Put every line of the records below into a JSON list of strings, one string per line, skipping blank lines. Leave the pictures out.
::: Record list
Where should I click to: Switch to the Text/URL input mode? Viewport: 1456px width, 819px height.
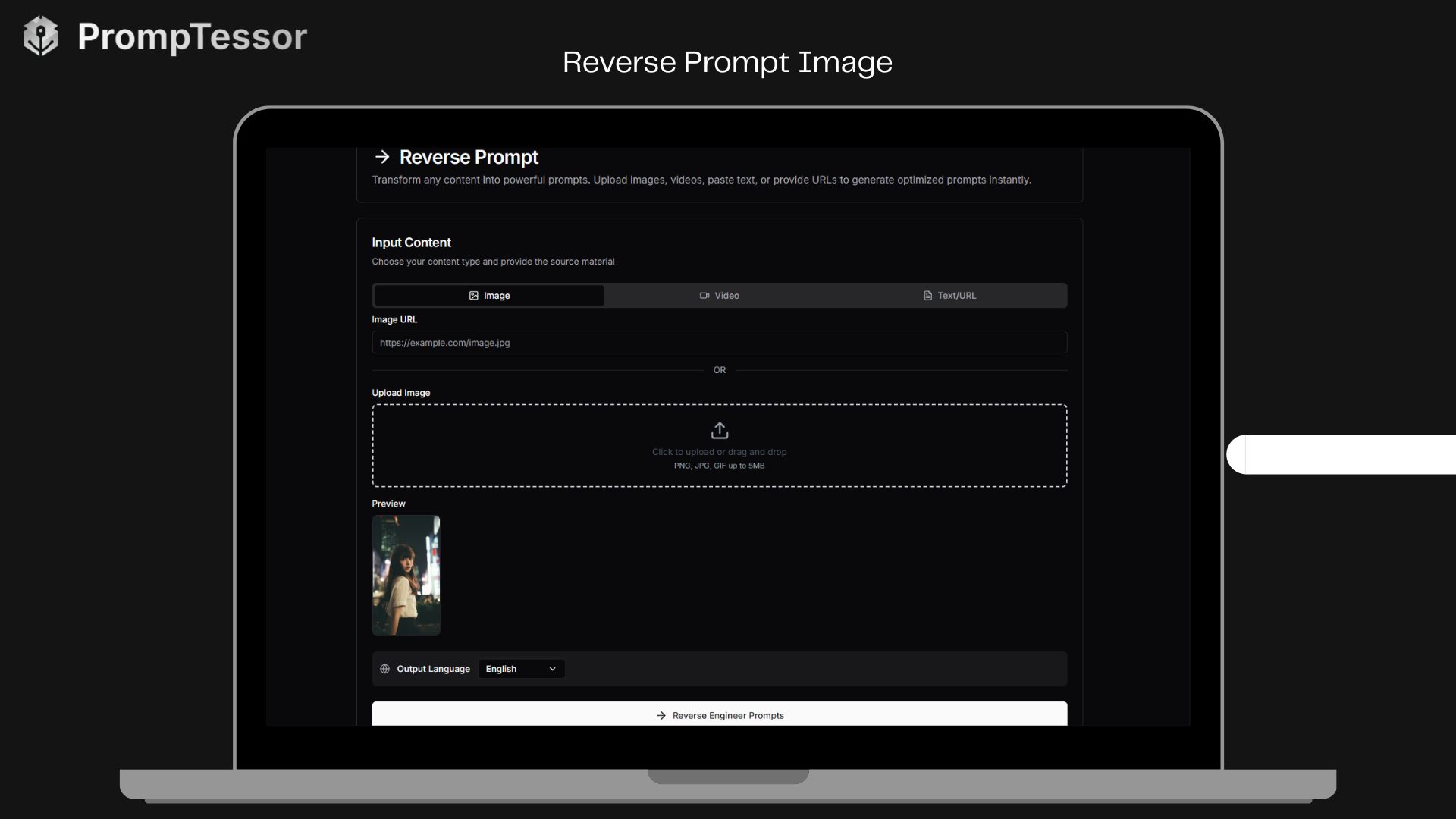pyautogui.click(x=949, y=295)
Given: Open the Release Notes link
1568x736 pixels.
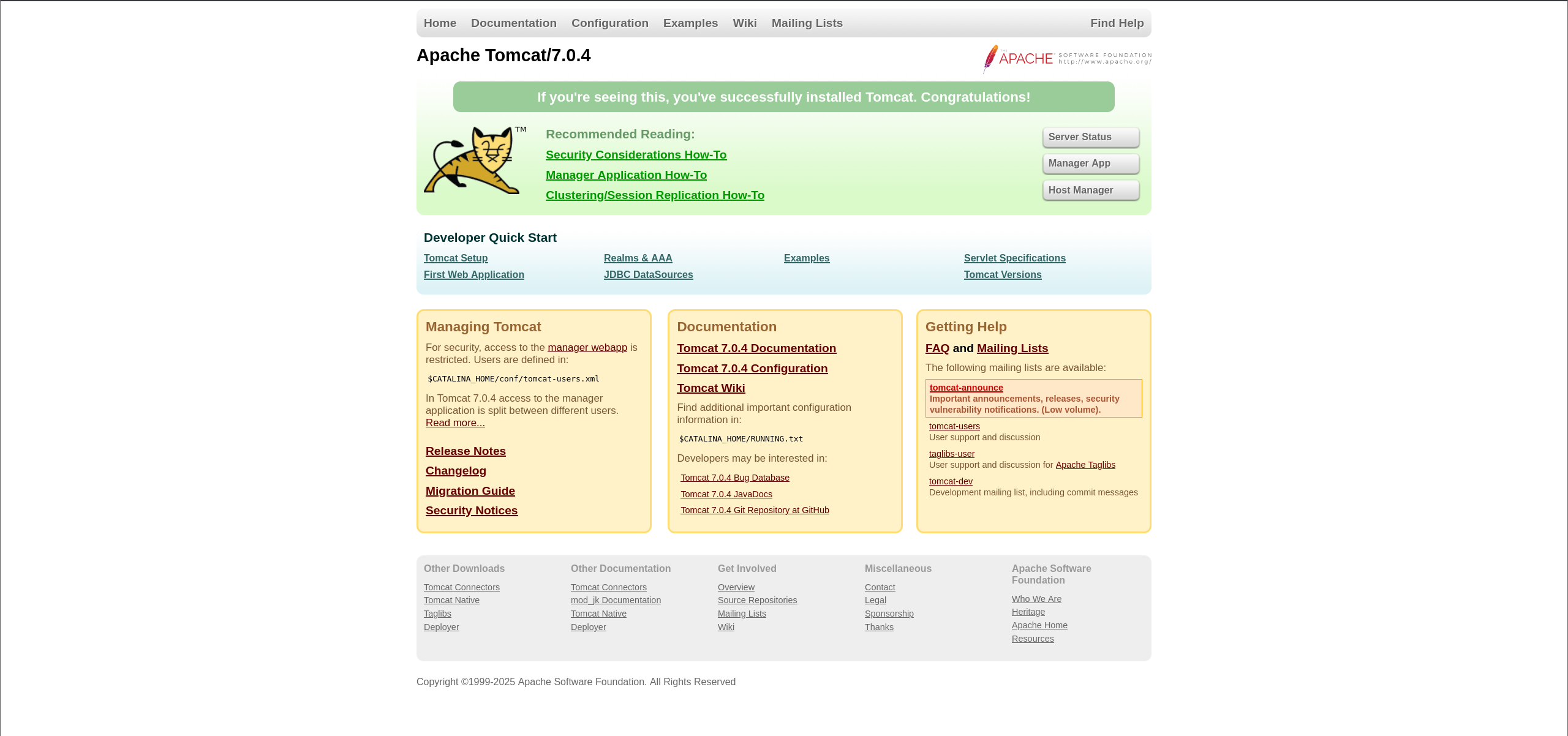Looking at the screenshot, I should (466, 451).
::::::
Worked solution:
[
  "Where should I click to: Switch to the Text/URL input mode? Viewport: 1456px width, 819px height.",
  "pyautogui.click(x=949, y=295)",
  "Given: Open the Release Notes link",
  "1568x736 pixels.",
  "Looking at the screenshot, I should (466, 451)."
]